Il gipeto barbuto è considerato l’uccello più grande d’Europa. Un tempo si credeva che fosse un «ladro di agnelli», ma non è affatto vero. I gipeti barbuti si cibano di animali morti e addirittura quasi esclusivamente di ossa. Se queste sono troppo grandi, il gipeto le lascia cadere sulle rocce per frantumarle.
Di solito il nido dei gipeti barbuti si trova sopra il limite del bosco, in zone rocciose. Visto che non caccia direttamente le sue prede, deve vivere in un habitat ricco di caprioli, lepri, cervi e altre specie. Solo in questi ambienti muore un numero sufficiente di animali a causa di malattie, fame o cadute, così i gipeti trovano cibo a sufficienza.
Il territorio di una coppia di gipeti spazia dai 200 ai 400 km2. A titolo di paragone: la superficie del Canton Sciaffusa è di circa 300 km2. I gipeti barbuti amano fare il bagno in stagni, piccoli fiumi e pozze ricche di ferro. Questo fango ha un colore rosso, ecco perché le penne sul collo e sul petto del gipeto hanno un colore rossiccio.
I gipeti barbuti si nutrono quasi esclusivamente delle ossa delle carcasse di animali morti. Anche se si cibano di animali morti, questi avvoltoi non uccidono le prede. Grazie ai succhi gastrici particolarmente acidi, possono digerire senza problemi addirittura ossa di grandi dimensioni.
Amano particolarmente il midollo osseo che si trova all’interno delle ossa e contiene molto grasso. Per riuscire a estrarre il midollo, volano tenendo le ossa più grandi tra gli artigli fino a un’altezza di 150 metri. Lasciandole poi cadere sul fondo roccioso, le ossa si frantumano liberando il midollo.
Dopo che i giovani si allontanano dai genitori, intraprendono lunghi viaggi. Solo all’età di circa cinque anni cercano un territorio dove fermarsi e un partner. Una volta trovato il partner, la coppia rimane insieme per tutta la vita e difende con forza il proprio territorio dagli altri gipeti.
Spesso i gipeti barbuti costruiscono il loro nido in profonde nicchie delle pareti rocciose o in grotte. Il nido viene poi imbottito di erba, rami, lana di pecora o resti di pellicce di animali.

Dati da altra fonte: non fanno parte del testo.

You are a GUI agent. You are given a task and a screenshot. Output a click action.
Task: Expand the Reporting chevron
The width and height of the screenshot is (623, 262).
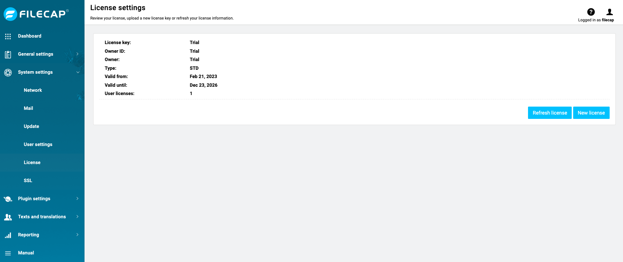pos(77,235)
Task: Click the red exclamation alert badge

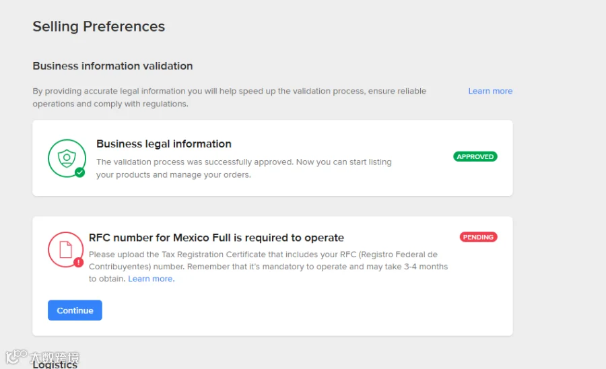Action: (x=79, y=263)
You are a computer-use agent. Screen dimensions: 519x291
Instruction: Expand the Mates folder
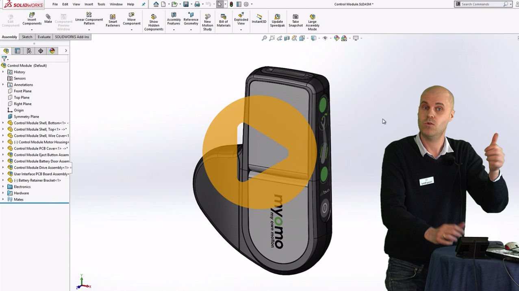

Tra dicembre e febbraio la femmina depone due uova, che vengono covate dai 52 ai 58 giorni. Sebbene siano sempre deposte due uova, di solito sopravvive solo uno dei due piccoli. Sono dei pulcini molto aggressivi: il più forte uccide il più debole nel corso delle prime settimane di vita. Il secondo uovo è dunque solo una garanzia nel caso dovesse accadere qualcosa al primo.
I piccoli nascono alla fine dell’inverno, periodo in cui i gipeti trovano grandi quantità di cibo, visto che molti animali selvatici non sopravvivono all’inverno.
Dopo circa quattro mesi il giovane gipeto effettua il suo primo volo.
Un tempo la gente temeva i gipeti e li uccideva. Si credeva che i rapaci cacciassero le pecore e mangiassero addirittura i bambini piccoli. Sono naturalmente tutte storie inventate. I gipeti barbuti sono uccelli molto schivi e per quanto possibile, evitano il contatto con gli uomini. Non riescono a covare se vengono disturbati.
In molte regioni l’habitat dei gipeti è distrutto e vi sono troppi pochi animali selvatici. Per questa ragione non trovano sufficiente cibo, quindi in alcuni luoghi si nutrono di animali da reddito morti e scarti di macellazione. Agli animali da reddito vengono spesso somministrati dei medicinali. I loro principi attivi si trovano anche negli animali morti diventando così velenosi per i gipeti.
Molti gipeti muoiono avvelenati anche in altri modi, ad esempio se ingeriscono esche avvelenate o animali abbattuti con munizioni al piombo.
Per molto tempo il gipeto barbuto non ha più vissuto nell’arco alpino. È anche grazie al WWF che è stato possibile reinserire in natura questo avvoltoio. Nel 1978 il primo gipeto è stato rilasciato in libertà. Da allora il WWF sostiene finanziariamente questo progetto, contribuisce a sensibilizzare la popolazione facendo conoscere di più il gipeto e smentendo tante dicerie non vere sul suo conto.